Márcio ABC: vc teme pela sua própria segurança durante as reportagens? E mais: como repercutiu o assassinato de Tim Lopes entre os jornalistas que cobrem assuntos policiais? Houve alguma mudança de atitude?
Alessandro: bastante. Não só eu, como minha família. Mas eu também temo pela vida deles, porque nunca se sabe em que canto escuro da rua está o ladrão ou a bala perdida. Eu me lembro que precisei fazer uma matéria especial sobre o domínio do tráfico em favelas, com outros repórteres da Folha, dias depois da confirmação da morte do jornalista do Rio. O efeito psicológico é imediato: deu medo subir o morro - e isso porque eu já tinha, meses antes, participado de uma ocupação da Rota em uma favela da capital, vestindo, inclusive, colete à prova de balas (atenção: clique aqui para ler texto feito pelo Alessandro e publicado pela Folha de S.Paulo). Ninguém pesquisou ainda, mas, no dia-a-dia, os ataques a jornalistas têm sido freqüentes. Posso indicar mais dois jornalistas, além de mim mesmo, que já foram roubados fazendo reportagens, durante o dia e em locais de elevados índices de violência. Mudança de atitude? Não sei. De qualquer maneira, é preciso buscar a informação... não há como mudar isso, por mais difícil acesso que se tenha para chegar a ela. Na rua, é preciso aprender as regras que seus moradores seguem. Os moradores de áreas de risco fazem isso para sobreviver.
Márcio ABC: vc já passou por alguma situação de risco eminente? Houve um dia em que vc pensou algo do tipo “meu Deus, eu vou morrer!”?
Alessandro: eu me lembro de duas situações. A primeira, quando fui assaltado durante uma reportagem na zona leste de São Paulo. O garoto que colocou a arma na minha cabeça tremia muito. Eram três. Eles levaram documentos, cheques, a máquina fotográfica, celulares... o que deu para carregar. Tudo aconteceu na rua, na frente de uma escola municipal, três horas da tarde, se me lembro bem. Pior, minhas entrevistadas - mãe e três crianças pequenas “em escadinha” - viram tudo, do meu lado. Meses depois, tive de pesquisar sobre tráfico de armas. Encontrei um “soldado” de um grupo de assaltantes de banco, um ‘frila” do crime, que vendia armas. Tive de assistir parado a uma discussão entre o cara, minha fonte, que me levou ao lugar, com o assaltante, desconfiado que eu era policial. Por sorte, minha fonte o convenceu que eu era uma pessoa simples, interessada em comprar uma arma no mercado negro para segurança própria. Dentro da casa, o dito vendedor me mostrou cinco armas diferentes, de vários valores. E não parou de engatilhar, perto da minha cabeça - eu estava sentado e ele em pé -, a pistola que carregava na mão. Da primeira vez que ele pôs a bala na agulha, pensei que ia levar um...virei o rosto. Não preciso nem dizer que o cara deu risada.

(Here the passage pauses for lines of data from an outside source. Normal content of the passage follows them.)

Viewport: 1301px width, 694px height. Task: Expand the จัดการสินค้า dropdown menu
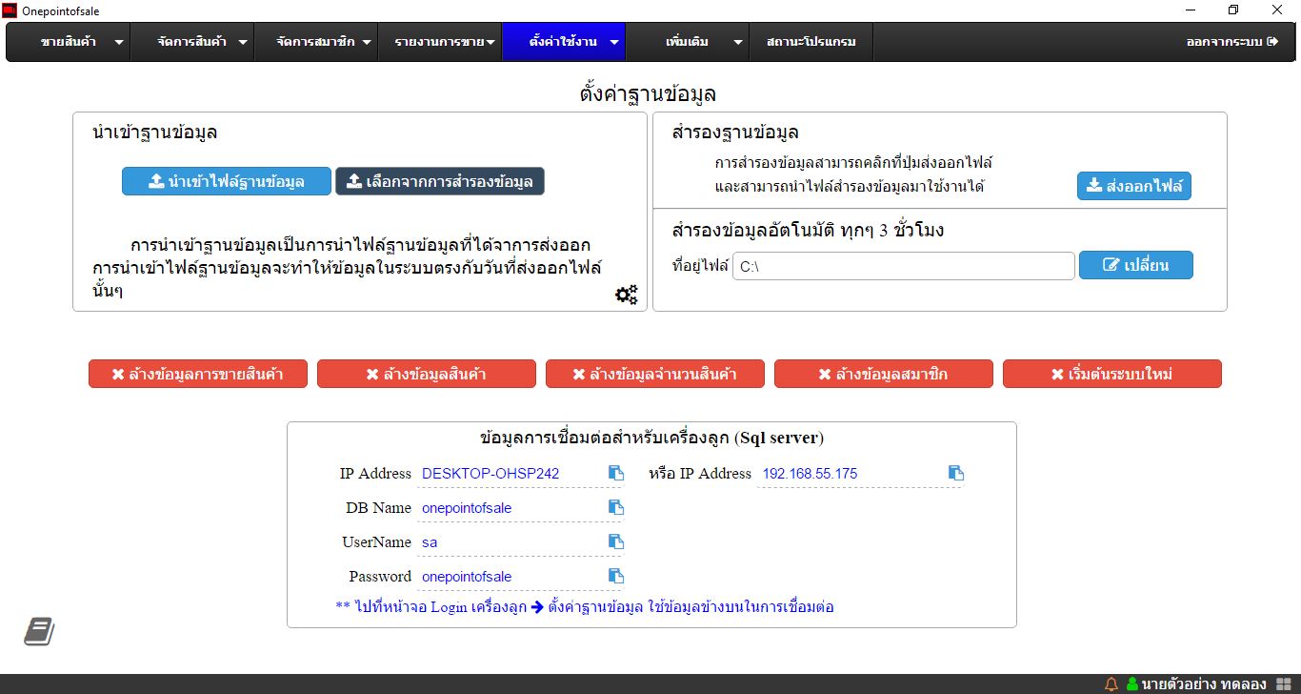pyautogui.click(x=204, y=42)
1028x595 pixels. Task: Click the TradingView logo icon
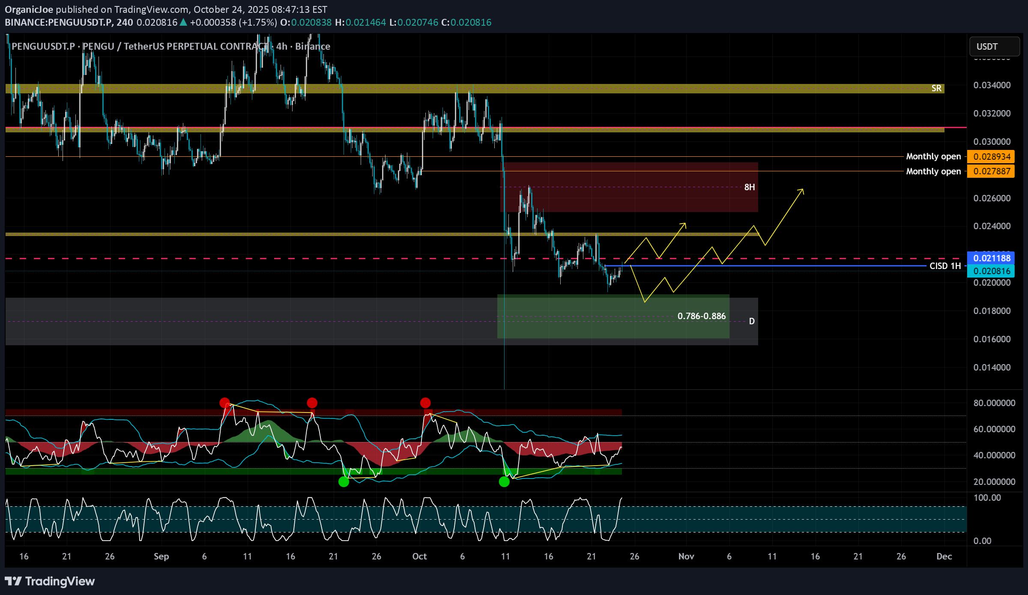click(13, 581)
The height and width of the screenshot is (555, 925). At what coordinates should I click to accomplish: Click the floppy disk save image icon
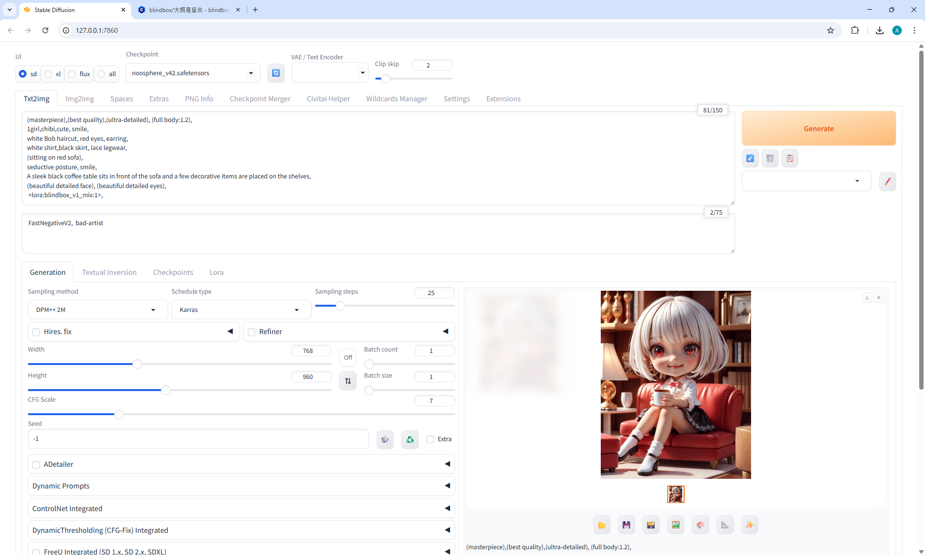point(626,525)
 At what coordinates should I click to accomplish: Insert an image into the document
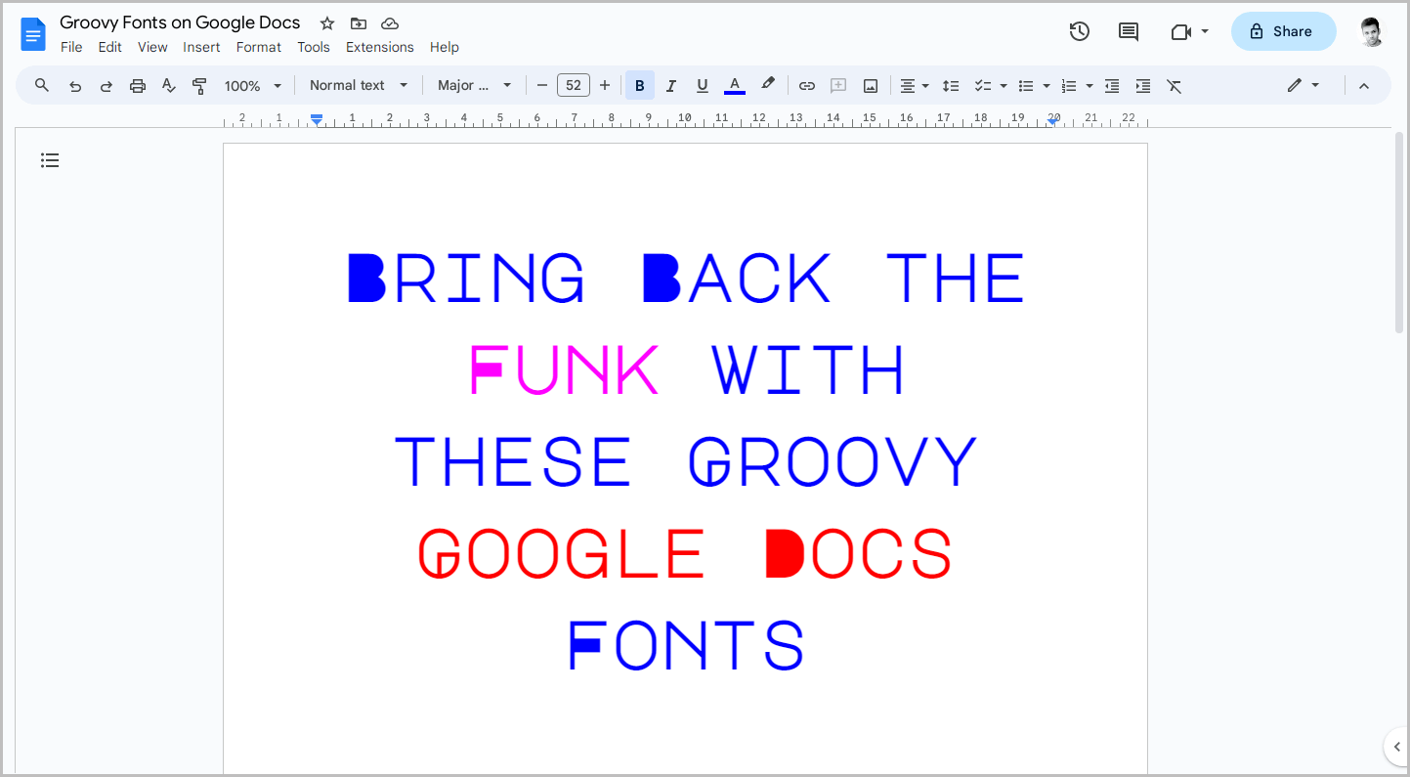coord(870,85)
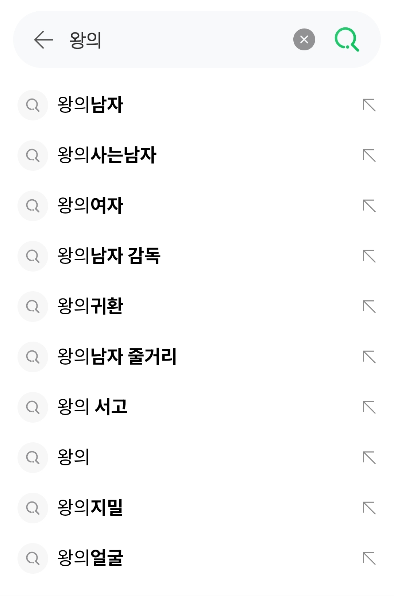The width and height of the screenshot is (394, 596).
Task: Open the 왕의여자 suggestion
Action: pyautogui.click(x=90, y=206)
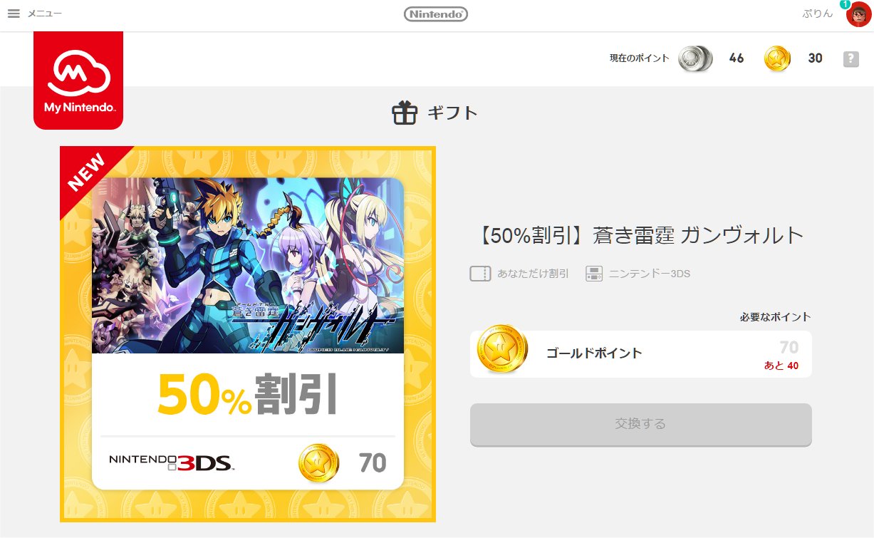Viewport: 874px width, 538px height.
Task: Click the メニュー label
Action: [x=44, y=14]
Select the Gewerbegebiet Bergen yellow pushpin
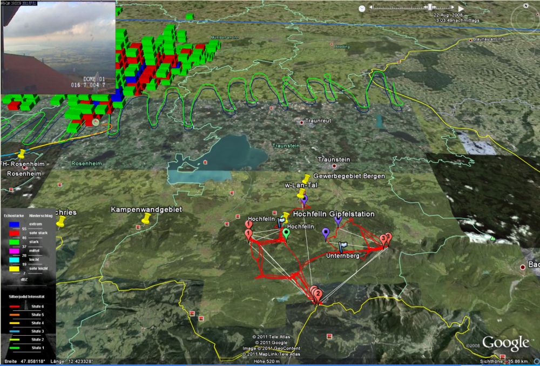The width and height of the screenshot is (540, 366). 306,178
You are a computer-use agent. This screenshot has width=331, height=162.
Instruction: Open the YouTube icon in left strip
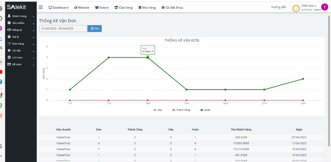(x=1, y=72)
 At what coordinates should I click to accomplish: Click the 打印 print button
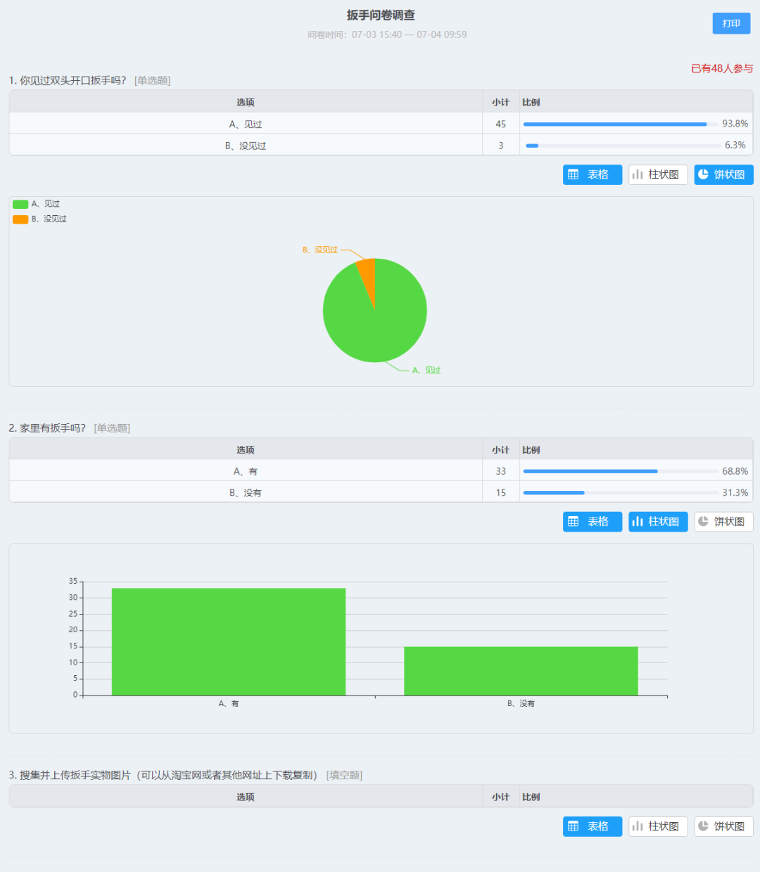pos(730,23)
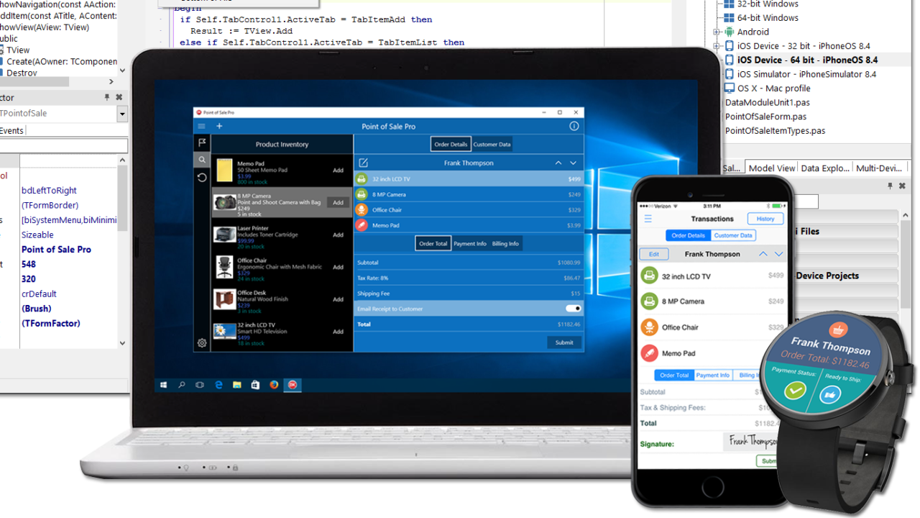Add the 8 MP Camera to the order
The image size is (920, 518).
point(338,203)
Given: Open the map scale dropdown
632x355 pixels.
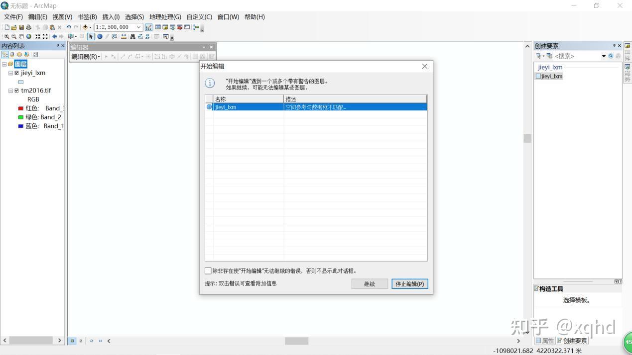Looking at the screenshot, I should (138, 27).
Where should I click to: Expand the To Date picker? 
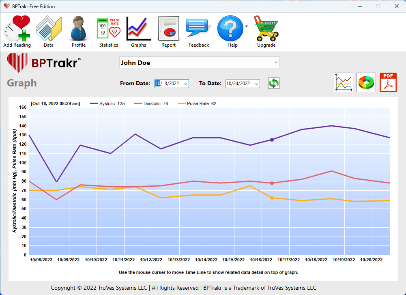(256, 83)
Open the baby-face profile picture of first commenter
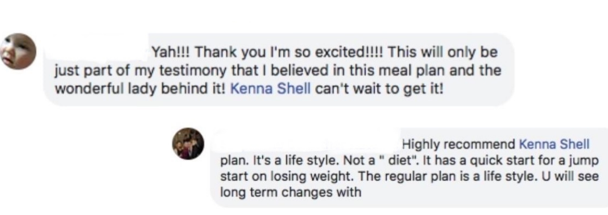 point(18,51)
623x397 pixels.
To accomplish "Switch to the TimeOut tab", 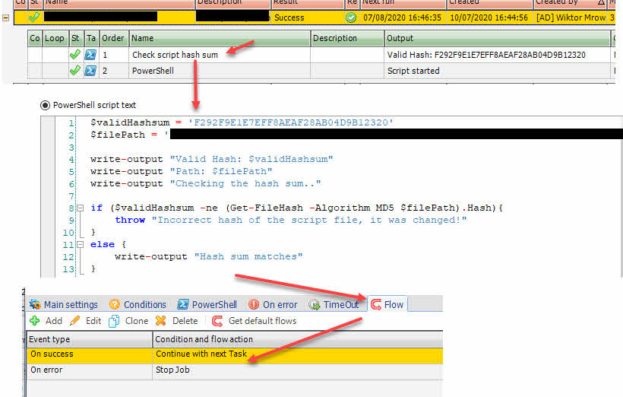I will click(334, 304).
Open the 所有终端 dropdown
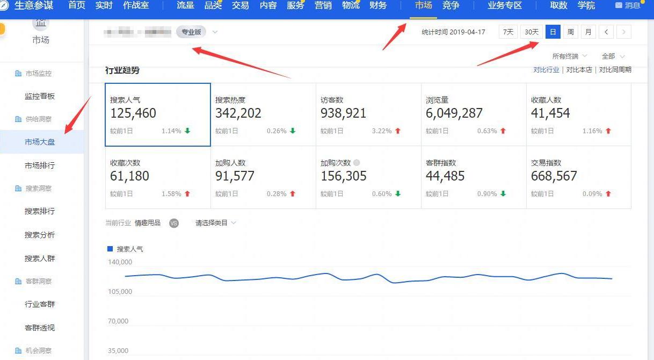The height and width of the screenshot is (360, 654). (x=565, y=56)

Márcio ABC: Alessandro, vc já viveu o jornalismo do interior e o da capital. Quais são as principais diferenças? Se vc puder, enumere algumas vantagens e desvantagens de um e de outro.
Alessandro: no interior, mesmo em Ribeirão Preto, onde o tráfico é intenso, era possível entrar nas zonas de venda droga, entrevistar pessoas fumando maconha na rua e localizar o traficante sem tomar geral (revista) dos guardas do tráfico ou ter a arma apontada para a cabeça. Acho que a função do jornalista ainda é mais reconhecida, se é que essa é a palavra mais apropriada nesse submundo do interior. Na capital, vc é visto, em muitos locais, como inimigo. Genericamente, sobre jornalismo, posso dizer que a concorrência é maior na capital. E isso, se bem explorado, é bastante importante para a evolução do jornalismo, ganha-se melhor, é possível sonhar com carreira, mas perde-se muito em qualidade de vida. Não há hora, dia da semana ou período do ano mais apropriado para se ter uma missão difícil, longe de casa e bem cansativa. Mas creio que é isso que embala a profissão. Creio que seria possível fazer mais na imprensa do interior com um pouco de ousadia, criatividade e responsabilidade. Algo como fez o Diário de Bauru antes de fechar: uma cidade do interior pode ter uma cobertura de comportamento, saúde, educação, entre outros assuntos, sem depender tanto das agências de notícia. Para isso, é preciso criar mecanismos de discussões regionais de políticas públicas, meios de refletir sobre gastos municipais, como exemplo. Em um jornal da capital, como a Folha, para ilustrar, você tem treinamento e palestras constantemente, além de reflexão das coberturas e um debate rotineiro de assuntos que terão prioridade. Isso é jornalismo.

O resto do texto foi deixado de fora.